Problem requirements »
Reproduce the lines below verbatim, starting at the line that contains "Screen dimensions: 1500x758" and ending after the line that contains "Click the blue".

Exercise inputs »
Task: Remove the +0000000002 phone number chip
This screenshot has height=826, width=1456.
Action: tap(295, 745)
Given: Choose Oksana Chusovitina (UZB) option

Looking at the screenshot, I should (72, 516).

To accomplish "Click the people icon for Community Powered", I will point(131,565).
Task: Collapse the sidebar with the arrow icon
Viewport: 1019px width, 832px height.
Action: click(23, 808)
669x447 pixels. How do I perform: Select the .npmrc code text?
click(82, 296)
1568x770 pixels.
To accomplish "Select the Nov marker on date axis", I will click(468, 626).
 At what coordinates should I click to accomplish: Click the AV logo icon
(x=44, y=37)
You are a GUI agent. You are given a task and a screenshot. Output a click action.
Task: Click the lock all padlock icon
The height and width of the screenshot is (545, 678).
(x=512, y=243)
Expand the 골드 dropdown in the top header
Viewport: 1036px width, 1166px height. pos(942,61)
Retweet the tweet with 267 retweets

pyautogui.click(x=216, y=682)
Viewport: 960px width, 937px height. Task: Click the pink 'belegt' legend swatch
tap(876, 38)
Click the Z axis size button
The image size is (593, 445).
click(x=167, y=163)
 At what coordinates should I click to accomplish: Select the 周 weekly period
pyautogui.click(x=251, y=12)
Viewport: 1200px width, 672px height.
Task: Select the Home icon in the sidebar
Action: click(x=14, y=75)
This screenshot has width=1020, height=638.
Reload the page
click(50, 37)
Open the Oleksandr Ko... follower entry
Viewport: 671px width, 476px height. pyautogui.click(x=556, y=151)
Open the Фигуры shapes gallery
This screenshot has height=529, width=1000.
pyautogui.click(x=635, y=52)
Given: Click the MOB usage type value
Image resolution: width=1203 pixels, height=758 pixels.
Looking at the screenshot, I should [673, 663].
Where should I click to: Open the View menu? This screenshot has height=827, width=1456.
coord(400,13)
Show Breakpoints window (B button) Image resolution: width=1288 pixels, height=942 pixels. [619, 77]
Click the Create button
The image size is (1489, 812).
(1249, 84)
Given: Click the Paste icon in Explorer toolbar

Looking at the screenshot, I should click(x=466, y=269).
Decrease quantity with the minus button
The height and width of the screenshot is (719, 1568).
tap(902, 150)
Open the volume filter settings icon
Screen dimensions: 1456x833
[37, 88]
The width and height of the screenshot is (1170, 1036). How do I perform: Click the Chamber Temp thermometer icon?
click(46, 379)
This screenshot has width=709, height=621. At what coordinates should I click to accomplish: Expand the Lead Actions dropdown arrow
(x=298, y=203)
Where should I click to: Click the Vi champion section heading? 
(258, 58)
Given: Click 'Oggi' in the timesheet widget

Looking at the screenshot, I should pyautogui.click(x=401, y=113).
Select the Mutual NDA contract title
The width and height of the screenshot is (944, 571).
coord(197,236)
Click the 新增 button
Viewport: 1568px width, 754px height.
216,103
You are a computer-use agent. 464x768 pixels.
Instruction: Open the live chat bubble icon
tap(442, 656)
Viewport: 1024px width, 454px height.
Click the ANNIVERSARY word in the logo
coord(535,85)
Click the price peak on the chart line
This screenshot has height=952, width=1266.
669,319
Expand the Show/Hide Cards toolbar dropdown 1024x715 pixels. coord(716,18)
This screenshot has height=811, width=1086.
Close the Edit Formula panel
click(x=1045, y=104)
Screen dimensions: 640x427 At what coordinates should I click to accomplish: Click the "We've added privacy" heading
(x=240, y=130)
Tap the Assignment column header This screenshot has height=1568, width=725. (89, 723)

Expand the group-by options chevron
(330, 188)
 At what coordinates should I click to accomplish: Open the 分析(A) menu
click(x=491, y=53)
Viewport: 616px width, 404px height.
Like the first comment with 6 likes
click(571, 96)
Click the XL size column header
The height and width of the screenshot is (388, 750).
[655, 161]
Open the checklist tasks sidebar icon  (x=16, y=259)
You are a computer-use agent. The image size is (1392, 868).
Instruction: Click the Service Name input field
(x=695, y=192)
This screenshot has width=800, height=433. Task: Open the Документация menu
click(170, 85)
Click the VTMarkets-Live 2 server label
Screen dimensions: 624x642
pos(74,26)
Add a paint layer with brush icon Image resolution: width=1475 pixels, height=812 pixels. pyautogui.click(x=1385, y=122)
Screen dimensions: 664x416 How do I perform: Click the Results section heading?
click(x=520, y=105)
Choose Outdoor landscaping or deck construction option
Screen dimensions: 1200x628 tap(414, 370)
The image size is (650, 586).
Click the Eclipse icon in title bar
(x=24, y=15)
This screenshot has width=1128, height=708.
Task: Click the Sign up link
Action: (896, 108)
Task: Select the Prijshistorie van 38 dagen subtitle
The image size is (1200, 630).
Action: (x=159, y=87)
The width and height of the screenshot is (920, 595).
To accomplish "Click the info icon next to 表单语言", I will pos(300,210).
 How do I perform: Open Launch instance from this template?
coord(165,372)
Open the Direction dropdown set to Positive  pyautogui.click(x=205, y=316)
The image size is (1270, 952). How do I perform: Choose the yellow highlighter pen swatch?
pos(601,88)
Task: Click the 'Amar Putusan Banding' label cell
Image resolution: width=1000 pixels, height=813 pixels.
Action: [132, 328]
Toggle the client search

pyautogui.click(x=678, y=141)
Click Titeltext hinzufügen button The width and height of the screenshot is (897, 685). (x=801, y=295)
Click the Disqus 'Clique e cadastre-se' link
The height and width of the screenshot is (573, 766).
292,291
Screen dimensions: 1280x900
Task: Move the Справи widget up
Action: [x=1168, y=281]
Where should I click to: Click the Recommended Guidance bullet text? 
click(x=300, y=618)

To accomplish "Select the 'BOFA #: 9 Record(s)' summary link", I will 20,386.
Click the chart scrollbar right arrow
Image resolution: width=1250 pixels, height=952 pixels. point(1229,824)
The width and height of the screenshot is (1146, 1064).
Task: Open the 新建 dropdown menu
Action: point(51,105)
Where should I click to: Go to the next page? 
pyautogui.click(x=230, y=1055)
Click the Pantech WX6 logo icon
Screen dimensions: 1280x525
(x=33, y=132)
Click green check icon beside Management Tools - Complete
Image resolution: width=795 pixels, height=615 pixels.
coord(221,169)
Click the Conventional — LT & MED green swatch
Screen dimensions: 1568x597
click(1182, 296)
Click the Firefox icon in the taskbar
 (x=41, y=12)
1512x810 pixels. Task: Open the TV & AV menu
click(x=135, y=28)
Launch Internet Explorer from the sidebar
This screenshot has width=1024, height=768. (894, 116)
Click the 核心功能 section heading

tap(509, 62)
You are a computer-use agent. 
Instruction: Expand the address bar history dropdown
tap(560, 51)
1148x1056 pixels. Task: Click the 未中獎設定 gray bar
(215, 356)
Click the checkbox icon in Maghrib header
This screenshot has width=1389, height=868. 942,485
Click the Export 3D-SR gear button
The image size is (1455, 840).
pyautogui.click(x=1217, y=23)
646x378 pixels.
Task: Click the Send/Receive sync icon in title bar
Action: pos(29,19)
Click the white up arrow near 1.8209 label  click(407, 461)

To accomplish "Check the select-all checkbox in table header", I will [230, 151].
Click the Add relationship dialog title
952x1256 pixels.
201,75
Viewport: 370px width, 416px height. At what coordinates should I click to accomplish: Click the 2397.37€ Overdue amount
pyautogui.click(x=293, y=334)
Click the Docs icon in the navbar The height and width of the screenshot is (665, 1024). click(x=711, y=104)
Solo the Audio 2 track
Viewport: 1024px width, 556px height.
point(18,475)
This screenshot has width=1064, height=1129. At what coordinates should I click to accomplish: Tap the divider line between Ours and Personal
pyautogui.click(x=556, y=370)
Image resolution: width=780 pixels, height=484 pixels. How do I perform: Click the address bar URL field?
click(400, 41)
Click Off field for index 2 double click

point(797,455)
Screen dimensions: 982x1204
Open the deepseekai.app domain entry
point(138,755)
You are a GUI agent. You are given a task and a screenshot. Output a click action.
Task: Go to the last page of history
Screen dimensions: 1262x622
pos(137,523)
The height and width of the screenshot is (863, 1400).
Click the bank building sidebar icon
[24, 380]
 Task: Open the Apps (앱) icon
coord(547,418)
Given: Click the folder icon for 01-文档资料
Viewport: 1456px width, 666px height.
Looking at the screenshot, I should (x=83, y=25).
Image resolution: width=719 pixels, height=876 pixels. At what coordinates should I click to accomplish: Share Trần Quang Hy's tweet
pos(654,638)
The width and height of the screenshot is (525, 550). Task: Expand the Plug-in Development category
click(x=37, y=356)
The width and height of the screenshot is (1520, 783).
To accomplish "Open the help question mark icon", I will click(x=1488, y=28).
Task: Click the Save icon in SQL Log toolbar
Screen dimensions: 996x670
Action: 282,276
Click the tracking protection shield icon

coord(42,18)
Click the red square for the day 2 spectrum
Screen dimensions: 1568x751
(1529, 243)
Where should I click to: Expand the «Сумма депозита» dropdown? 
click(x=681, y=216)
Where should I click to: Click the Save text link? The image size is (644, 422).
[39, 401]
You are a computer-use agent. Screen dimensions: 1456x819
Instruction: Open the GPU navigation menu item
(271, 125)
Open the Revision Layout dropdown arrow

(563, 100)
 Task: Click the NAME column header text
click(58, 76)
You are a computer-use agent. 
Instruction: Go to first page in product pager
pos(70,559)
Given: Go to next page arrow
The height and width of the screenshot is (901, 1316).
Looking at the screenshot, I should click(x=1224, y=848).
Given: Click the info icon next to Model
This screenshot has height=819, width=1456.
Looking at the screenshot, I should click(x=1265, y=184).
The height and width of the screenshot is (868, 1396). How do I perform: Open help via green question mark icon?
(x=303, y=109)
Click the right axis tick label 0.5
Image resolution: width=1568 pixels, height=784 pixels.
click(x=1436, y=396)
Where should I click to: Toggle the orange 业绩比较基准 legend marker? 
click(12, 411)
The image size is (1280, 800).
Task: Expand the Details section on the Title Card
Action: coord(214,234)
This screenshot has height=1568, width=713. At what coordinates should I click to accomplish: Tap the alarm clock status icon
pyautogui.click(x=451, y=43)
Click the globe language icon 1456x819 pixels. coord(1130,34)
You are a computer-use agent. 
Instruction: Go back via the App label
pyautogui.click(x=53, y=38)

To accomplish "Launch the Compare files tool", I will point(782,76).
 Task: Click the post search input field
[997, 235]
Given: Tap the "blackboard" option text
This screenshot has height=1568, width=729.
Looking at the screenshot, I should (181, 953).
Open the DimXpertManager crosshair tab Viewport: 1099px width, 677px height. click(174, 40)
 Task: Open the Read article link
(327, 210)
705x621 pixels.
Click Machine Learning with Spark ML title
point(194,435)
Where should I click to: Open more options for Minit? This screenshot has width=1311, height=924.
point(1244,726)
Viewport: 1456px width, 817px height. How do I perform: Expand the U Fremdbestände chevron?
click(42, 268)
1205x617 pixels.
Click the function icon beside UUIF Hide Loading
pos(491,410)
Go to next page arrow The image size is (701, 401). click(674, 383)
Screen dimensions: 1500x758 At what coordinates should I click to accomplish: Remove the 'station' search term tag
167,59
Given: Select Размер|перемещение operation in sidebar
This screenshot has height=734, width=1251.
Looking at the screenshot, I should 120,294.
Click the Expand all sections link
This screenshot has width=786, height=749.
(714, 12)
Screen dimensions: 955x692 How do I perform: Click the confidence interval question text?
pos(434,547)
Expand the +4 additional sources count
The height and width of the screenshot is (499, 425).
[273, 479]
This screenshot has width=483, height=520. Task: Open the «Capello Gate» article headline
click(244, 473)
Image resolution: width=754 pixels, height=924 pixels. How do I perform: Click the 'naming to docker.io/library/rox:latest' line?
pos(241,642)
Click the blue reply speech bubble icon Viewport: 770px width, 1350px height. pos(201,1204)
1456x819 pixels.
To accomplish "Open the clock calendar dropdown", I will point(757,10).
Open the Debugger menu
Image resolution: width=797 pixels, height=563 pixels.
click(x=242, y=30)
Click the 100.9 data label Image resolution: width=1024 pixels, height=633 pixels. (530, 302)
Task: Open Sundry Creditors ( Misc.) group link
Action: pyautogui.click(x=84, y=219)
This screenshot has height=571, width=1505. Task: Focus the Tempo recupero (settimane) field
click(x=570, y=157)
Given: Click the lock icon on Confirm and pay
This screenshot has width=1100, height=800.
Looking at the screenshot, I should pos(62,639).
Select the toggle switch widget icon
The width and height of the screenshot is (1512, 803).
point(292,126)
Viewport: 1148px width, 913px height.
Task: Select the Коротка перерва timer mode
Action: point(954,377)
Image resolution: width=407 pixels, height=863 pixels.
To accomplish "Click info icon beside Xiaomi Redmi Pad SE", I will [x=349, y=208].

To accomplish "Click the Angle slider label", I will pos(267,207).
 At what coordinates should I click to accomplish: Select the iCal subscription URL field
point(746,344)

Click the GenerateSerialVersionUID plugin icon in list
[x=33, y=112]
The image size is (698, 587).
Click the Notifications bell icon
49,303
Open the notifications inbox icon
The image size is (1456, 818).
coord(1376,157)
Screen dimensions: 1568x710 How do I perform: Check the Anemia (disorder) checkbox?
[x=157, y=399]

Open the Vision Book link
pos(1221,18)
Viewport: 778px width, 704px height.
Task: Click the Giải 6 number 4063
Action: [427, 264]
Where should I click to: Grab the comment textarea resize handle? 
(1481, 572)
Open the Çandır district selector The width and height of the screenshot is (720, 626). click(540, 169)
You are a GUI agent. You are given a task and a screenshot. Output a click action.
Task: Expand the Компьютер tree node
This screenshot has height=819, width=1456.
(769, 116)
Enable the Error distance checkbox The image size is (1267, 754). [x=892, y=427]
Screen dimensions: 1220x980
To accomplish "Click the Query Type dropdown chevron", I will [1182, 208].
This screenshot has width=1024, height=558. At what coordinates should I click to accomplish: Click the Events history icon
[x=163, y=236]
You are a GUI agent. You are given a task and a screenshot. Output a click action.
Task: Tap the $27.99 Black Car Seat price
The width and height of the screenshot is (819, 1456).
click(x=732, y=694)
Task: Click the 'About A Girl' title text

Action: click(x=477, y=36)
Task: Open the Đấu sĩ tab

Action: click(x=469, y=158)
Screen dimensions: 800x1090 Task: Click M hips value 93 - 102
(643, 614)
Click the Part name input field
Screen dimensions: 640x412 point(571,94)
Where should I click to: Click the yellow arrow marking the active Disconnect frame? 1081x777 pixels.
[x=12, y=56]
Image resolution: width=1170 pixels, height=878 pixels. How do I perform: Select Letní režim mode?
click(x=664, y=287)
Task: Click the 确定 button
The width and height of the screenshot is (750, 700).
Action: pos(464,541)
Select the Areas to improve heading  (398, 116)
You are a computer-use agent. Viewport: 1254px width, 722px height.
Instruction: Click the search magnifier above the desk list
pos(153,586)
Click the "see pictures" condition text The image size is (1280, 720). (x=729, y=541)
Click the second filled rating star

Solved exercise »
Screen dimensions: 1500x758 At what coordinates should I click to accomplish: Remove the 'station' search term tag
167,59
Given: Select Размер|перемещение operation in sidebar
This screenshot has height=734, width=1251.
Looking at the screenshot, I should 120,294.
Click the Expand all sections link
This screenshot has width=786, height=749.
(714, 12)
Screen dimensions: 955x692 How do I perform: Click the confidence interval question text?
pos(434,547)
Expand the +4 additional sources count
The height and width of the screenshot is (499, 425).
[273, 479]
This screenshot has width=483, height=520. Task: Open the «Capello Gate» article headline
click(244, 473)
Image resolution: width=754 pixels, height=924 pixels. How do I perform: Click the 'naming to docker.io/library/rox:latest' line?
pos(241,642)
Click the blue reply speech bubble icon Viewport: 770px width, 1350px height. pos(201,1204)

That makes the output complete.